Rozmowa Elżbiety i Zenona o tajemniczym liście - analiza sceny "Granicy" Nałkowskiej.

Granica- Zofia Nałkowska- zanalizuj przedstwioną scenę(rozmowa Elżbiety i Zenona o tajemniczym liście ) i objaśnij na czym polega jej dramtyzm oraz kluczowy charakter powieści.

Granica Zofii Nałkowskiej to powieść o ważnych problemach społecznych i politycznych polskiego społeczeństwa w okresie międzywojennym. Jest analizą stanu młodego państwa, to także utwór mówiący o naturze ludzkiej i o uwikłaniach człowieka we współczesnym świecie, o źle rządzonym państwie polskim, w którym władza jest oparta na nierówności i niesprawiedliwości, które zmuszają ludzi do nieustannych kompromisów.
Poniższ scena z utworu nałkowskiej przedstawia rozmowę Elżbiety i Zenona, jednych z bohaterów, na temat nadejścia listu związanego z sytuacją proletariatu, którego los nikogo nie 0obchodzi. Każde z nich przedstawia swoje zdanie dotyczące tej sprawy. Zenon jako człowiek reprezentujący konserwatywną elitę, jest bardzo niezadowolony, wręcz zdenerwowny, uważa, że władza nie jest winna problemom tych ludzi, choć nie twirdzi, że są oni winni sami sobie. Według niego nie potrafią zrozumieć, iż ich sytuacji nie można polepszyć. Ywierdzi, że jeśli do władzy doszliby przeciwnicy obecnego systemu zrobili by to samo.

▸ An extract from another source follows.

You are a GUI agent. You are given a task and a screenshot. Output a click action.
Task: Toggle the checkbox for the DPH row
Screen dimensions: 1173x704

Elżbieta natomiast jest zaniepokojona, cała ta sytuacja wzbudza w niej współczucie. Próbuje przekonać Zenona do swoich racji, przypomina mu, że kiedyć miał plany i cele do których chciał dążyć, a które teraz uważa za bezsensowne. Mówi o granicy której przekroczyć nie można, ponieważ po jej przejściu człowiek staje się nieludzki. Zenona jednak nie przekonują argumenty żony, stał się oschły i wyniosły, rozkazał tylko spalić list, po czym wyszedł.
Scena ta jest potwierdzeniem, iż Granica to powieść ukazująca Polskę, w której obowiązują zasady niesprawiedliwości.
Moim zdaniem dramatyzm tej sceny oraz kluczowy charakter powieści polega na ukazaniu postępowania człowieka przekraczającego granicę moralną, o której mówi Elżbieta: „ Jakaś granica, za którą nie wolno przejść, za którą przestaje się być sobą”. Autorka przedstawia to na przykładzie Zenona Ziembiewicza- prezydenta miasta, który w młodości początkowo marzył o poprawie losu proletariatu, ale z czasem pnąc się po szczeblach kariery zaczął postępować w sposób niezgodny ze swoimi przekonaniami i poczuciem moralnym. Podporządkował się przełożonym, uległ im. Chciał żyć uczciwie, ale okazało się to niemożliwe, gdy przestał być sobą i gdy przekroczył granicę moralną, łamiąc wszelki normy ludzkiego postępowania. Zaczął krzywdzić innych, nie zwracał uwagi na nieszczęścia drugiego człowieka. Zatarła się dla niego granica między dobrem a złem. Nie dostrzegał problemów społecznych, starał się nie myśleć o nędzy proletariatu. Uważał się za człowieka uczciwego postępującego zgodnie z zasadami. Słowa Zenona: „Można być tylko tym, czym się jest”-świadczą o tym, iż bohater, uważa, że niwe mógł być inny, gdyż swiat w którym żył tak go ukształtował. Szukał usprawiedliwienia dla swojego postępowania. Jego postawa doprowadziła go do klęski moralnej.
Podsumowując, można stwierdzić, że Nałkowska ukazuje człowieka inteligentnego, ulegającego schematom i to w jaki sposób na niego wpływają, chciała również ostrzec przed katastrofą jaka może go spotkać i przed tym jak ogromną cenę może za to zapłacić.
Sytuacja o której mowa ma także uświadomić, że człowiek jest kształtowany przez środowisko i społeczeństwo, w którym żyje, ale mimo to każdy z nas posiada prawo wyboru i odpowiada za swoje czyny.